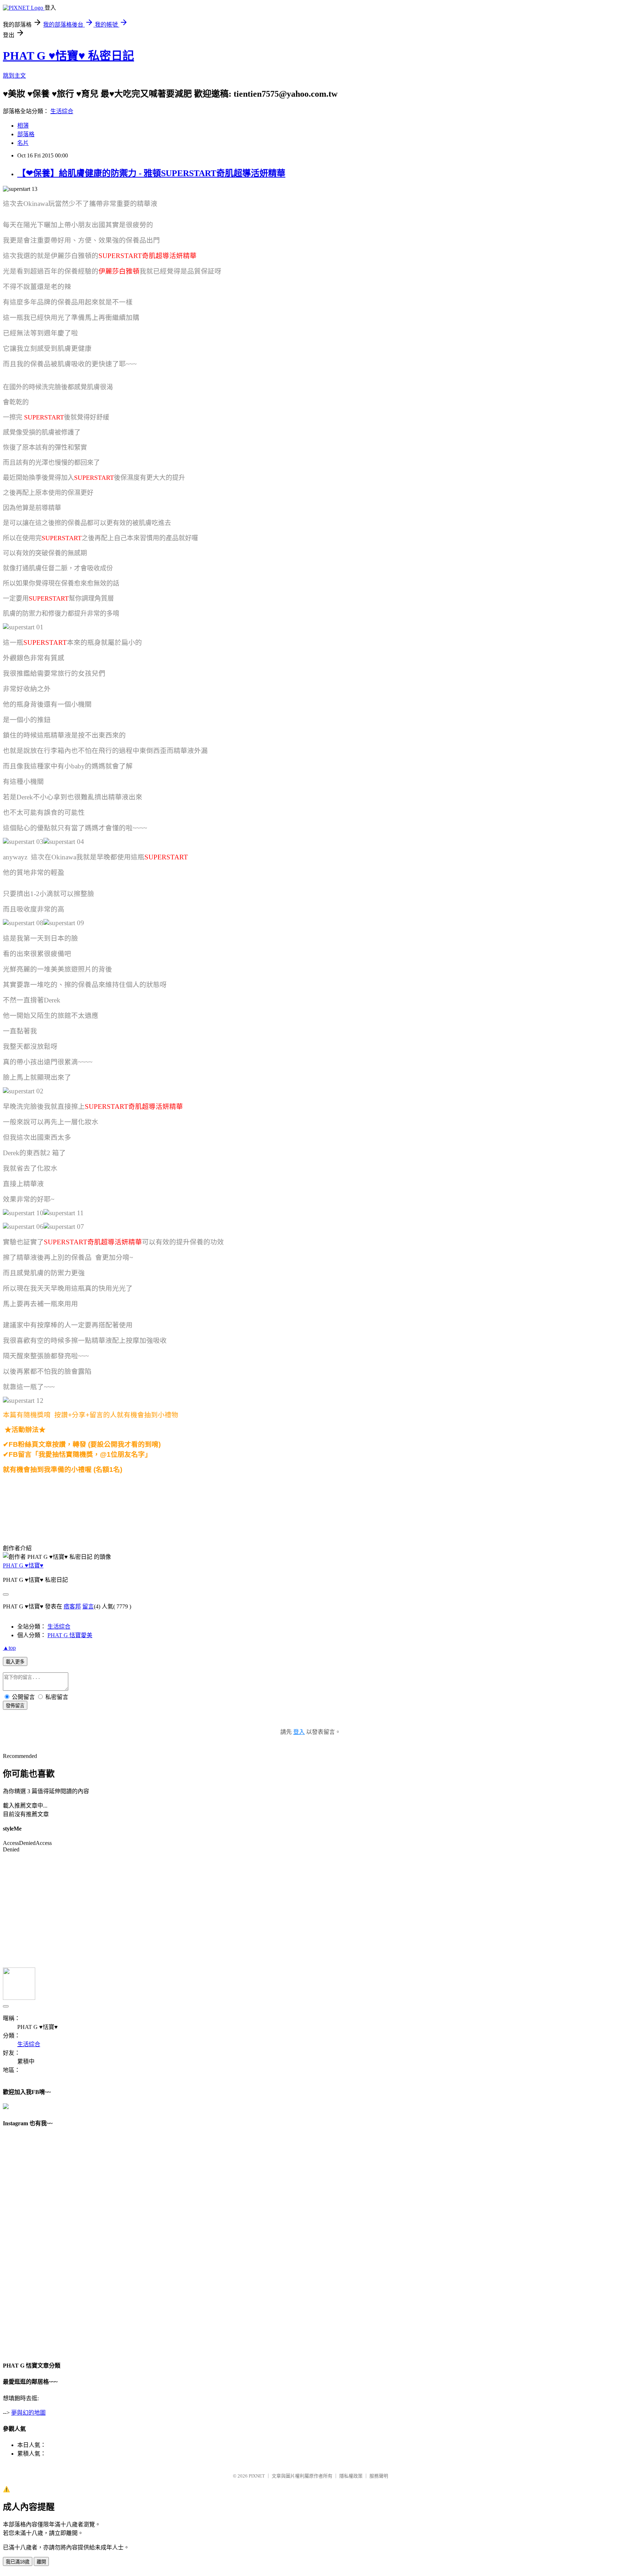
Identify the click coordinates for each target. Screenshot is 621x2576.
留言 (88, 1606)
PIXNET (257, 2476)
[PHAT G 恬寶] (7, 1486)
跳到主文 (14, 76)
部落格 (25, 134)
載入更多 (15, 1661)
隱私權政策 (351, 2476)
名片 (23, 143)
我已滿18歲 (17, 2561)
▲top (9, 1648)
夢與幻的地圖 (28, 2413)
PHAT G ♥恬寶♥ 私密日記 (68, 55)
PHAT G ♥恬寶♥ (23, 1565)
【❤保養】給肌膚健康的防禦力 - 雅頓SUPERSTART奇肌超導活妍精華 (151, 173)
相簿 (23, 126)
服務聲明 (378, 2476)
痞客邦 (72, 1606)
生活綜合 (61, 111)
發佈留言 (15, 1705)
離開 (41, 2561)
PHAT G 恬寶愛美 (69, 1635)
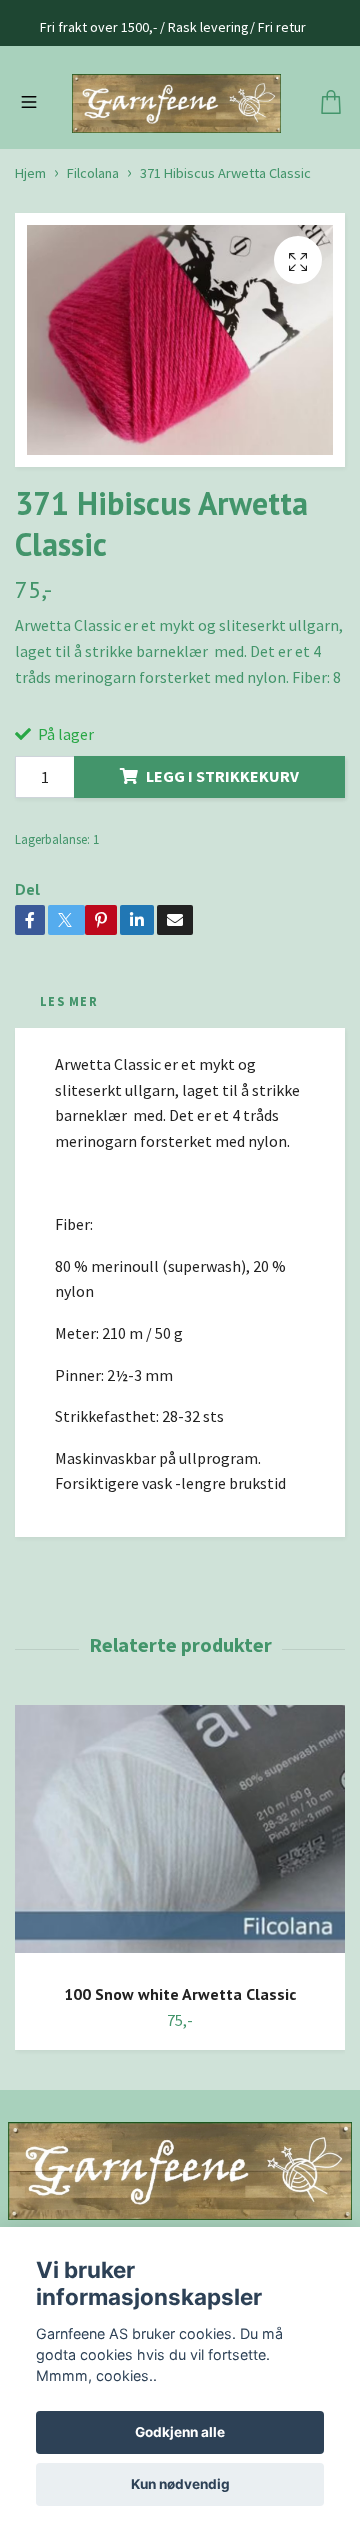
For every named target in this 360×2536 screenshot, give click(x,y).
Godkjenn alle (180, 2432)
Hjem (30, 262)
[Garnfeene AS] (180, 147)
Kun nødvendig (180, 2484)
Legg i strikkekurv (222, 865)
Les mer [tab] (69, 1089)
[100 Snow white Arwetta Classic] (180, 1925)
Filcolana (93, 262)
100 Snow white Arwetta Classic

* **Problem details**: Extract, character for character, every line from the one that holds "PHAT G ♥恬寶♥ 私密日記 (68, 55)" through the end of the entries above. Include both boundary lines and no pictures.

* **Response to the exercise**:
PHAT G ♥恬寶♥ 私密日記 (68, 55)
PHAT G ♥恬寶♥ (23, 1565)
【❤保養】給肌膚健康的防禦力 - 雅頓SUPERSTART奇肌超導活妍精華 (151, 173)
相簿 (23, 126)
服務聲明 (378, 2476)
痞客邦 (72, 1606)
生活綜合 (61, 111)
發佈留言 (15, 1705)
離開 (41, 2561)
PHAT G 恬寶愛美 (69, 1635)
For every named target in this 360×2536 screenshot, give click(x,y).
Godkjenn alle (180, 2432)
Hjem (30, 262)
[Garnfeene AS] (180, 147)
Kun nødvendig (180, 2484)
Legg i strikkekurv (222, 865)
Les mer [tab] (69, 1089)
[100 Snow white Arwetta Classic] (180, 1925)
Filcolana (93, 262)
100 Snow white Arwetta Classic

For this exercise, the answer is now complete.